Macron afirma que França nunca cogitou enviar militares ao Estreito de Ormuz
Presidente francês defende coordenação internacional e descarta participação em bloqueios ou cobranças de pedágio na região estratégica.
O presidente da França, Emmanuel Macron, declarou neste domingo (10) que Paris "nunca considerou" o envio de forças navais ao Estreito de Ormuz, preferindo uma estratégia de segurança coordenada que inclua o Irã.
"Nunca houve qualquer questão sobre um envio militar, mas estamos prontos", afirmou Macron durante coletiva de imprensa em Nairóbi, no Quênia.
O líder francês ressaltou que a França se opõe a qualquer bloqueio na hidrovia, seja imposto pelos Estados Unidos ou pelo Irã, e rejeita a cobrança de pedágios para garantir a liberdade de navegação na região.
Macron também destacou que a França colaborou na criação de uma missão ad hoc, em parceria com o Reino Unido, reunindo cerca de 50 países e organizações internacionais para fortalecer a segurança marítima.
"Construímos uma missão, junto com os britânicos, que reuniu 50 países e organizações internacionais para possibilitar, em coordenação com o Irã e por meio da redução de tensões com todos os países da região e os Estados Unidos, assegurar, assim que as condições permitirem, a retomada do tráfego marítimo", explicou Macron.

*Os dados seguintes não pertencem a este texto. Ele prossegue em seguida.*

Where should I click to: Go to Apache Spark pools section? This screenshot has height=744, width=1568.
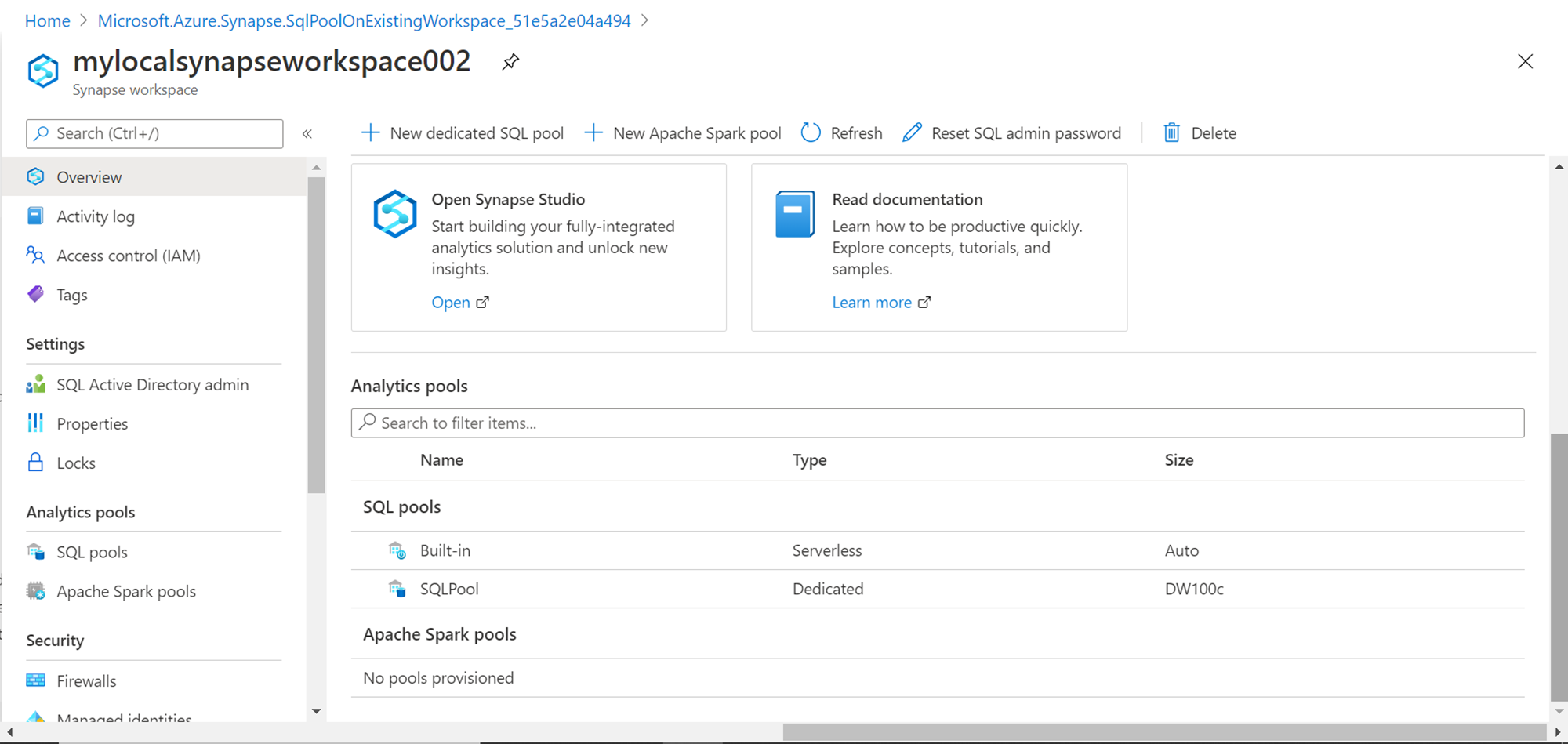click(x=126, y=591)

Mais cedo, o vice-ministro das Relações Exteriores do Irã, Kazem Gharibabadi, advertiu que navios de guerra franceses e britânicos no Estreito de Ormuz, potencialmente apoiando ações consideradas ilegais pelos EUA, enfrentarão uma resposta. Segundo ele, o envio de navios de guerra para a região sob o pretexto de "proteger a navegação" contribui para o aumento da crise.